On the first day she is away, I wake up 30 minutes late. There is no breakfast waiting for me. I reach office an hour late, with no breakfast and no lunch box. When I reach home in the evening, I find myself alone. I have to cook dinner, but I am so tired. Anyway one has to do what one has to do. I like cooking. I cook, papa returns, we have dinner. But after that? I have to do the dishes, clean the kitchen and then I go off to bed. I sleep like the dead. But not before I set the alarm. 
The next morning I wake up groggy. I do my work, make breakfast (yesterday papa also went on an empty stomach) and then the cycle continues. Everyday I sleep like the dead, I don’t have energy to do anything anymore. Neither I watch tv, nor I read anything, nor I talk to friends… in short I do nothing for myself. Even on a Sunday I have to do all these work.
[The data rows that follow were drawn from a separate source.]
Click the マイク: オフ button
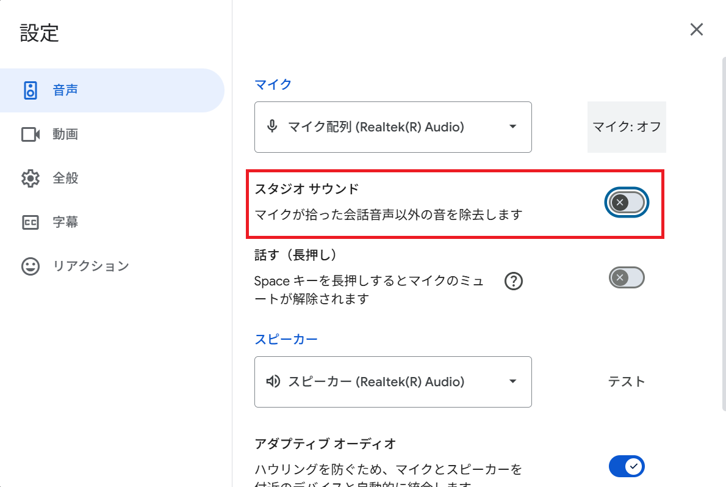Screen dimensions: 726x487 pos(627,127)
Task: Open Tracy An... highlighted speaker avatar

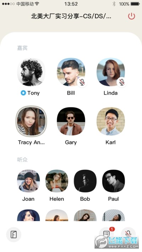Action: click(x=31, y=121)
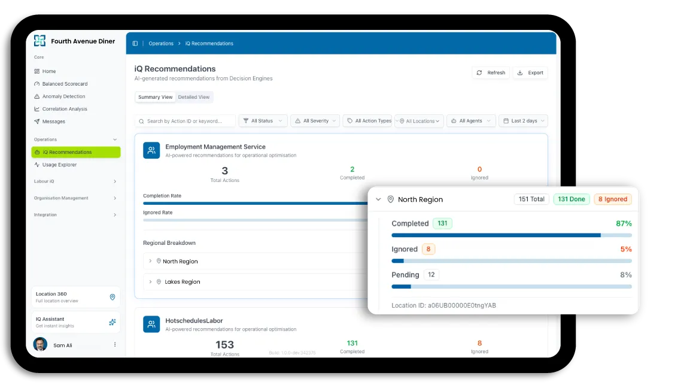Click the Export button
The height and width of the screenshot is (385, 696).
[x=530, y=73]
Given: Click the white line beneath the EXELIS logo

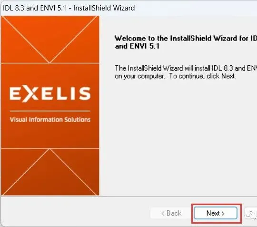Looking at the screenshot, I should tap(50, 111).
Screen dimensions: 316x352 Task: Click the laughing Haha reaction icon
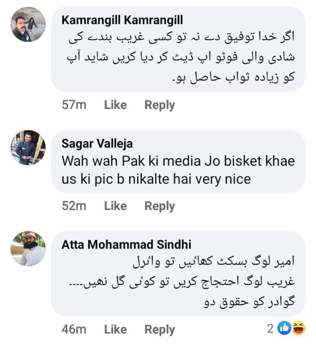(x=299, y=328)
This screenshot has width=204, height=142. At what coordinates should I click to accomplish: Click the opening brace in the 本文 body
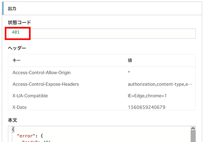click(x=13, y=130)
And to add on top of that, we have guests. The very guests who seemed like a basket full of fun, now seems like a burden.
I call up my mom, “Houston! We have a problem”
My mom laughs. Listens to me while I whine on the phone for 20 minutes that I can’t handle all of these.  She talks to papa and asks him to help me as much as he can. After I talk to her, I sit and realize, how did mom do all of this?
Never did she complain. And she did all that so smoothly. Not a speck of dust anywhere, and I find it difficult even to change my sheets.  We both had 24 hours. I don’t find time to do anything, but she did. Even on a Sunday, she was expected to make “delicious” things for us. She did that happily.
She is 56 and I am 23. Technically I should be bouncing with energy and she should be the one taking rest. Is anything wrong with me?  Is she some kind of a superwoman?  Yes! a Superwoman she is.  She is the Superwoman of my family.
She has been working day and night, night and day, since the day she married, without a holiday. In fact on holidays, her workload increases. Thousands of words are written praising mothers, “liking” statuses, “sharing “ quotes on how we appreciate our moms. Not once we stop and think, “how about I give her a holiday instead of praising her on facebook?”
Not everyone in this world enjoys a holiday.
This piece of writing is NOT DEDICATED TO MY MOM. Rather, it’s a request to all the people who are reading it, for once, go to your mom and say, ”Mom, why don’t you take a day off, I will do all your work today. From morning to evening, have a day to yourself “ and I tell you, at the end of that day, you will go to bed satisfied that this was one of the best days of your life.
And amongst my readers, if at all there are any mothers, know in your heart that you are a real Superwoman.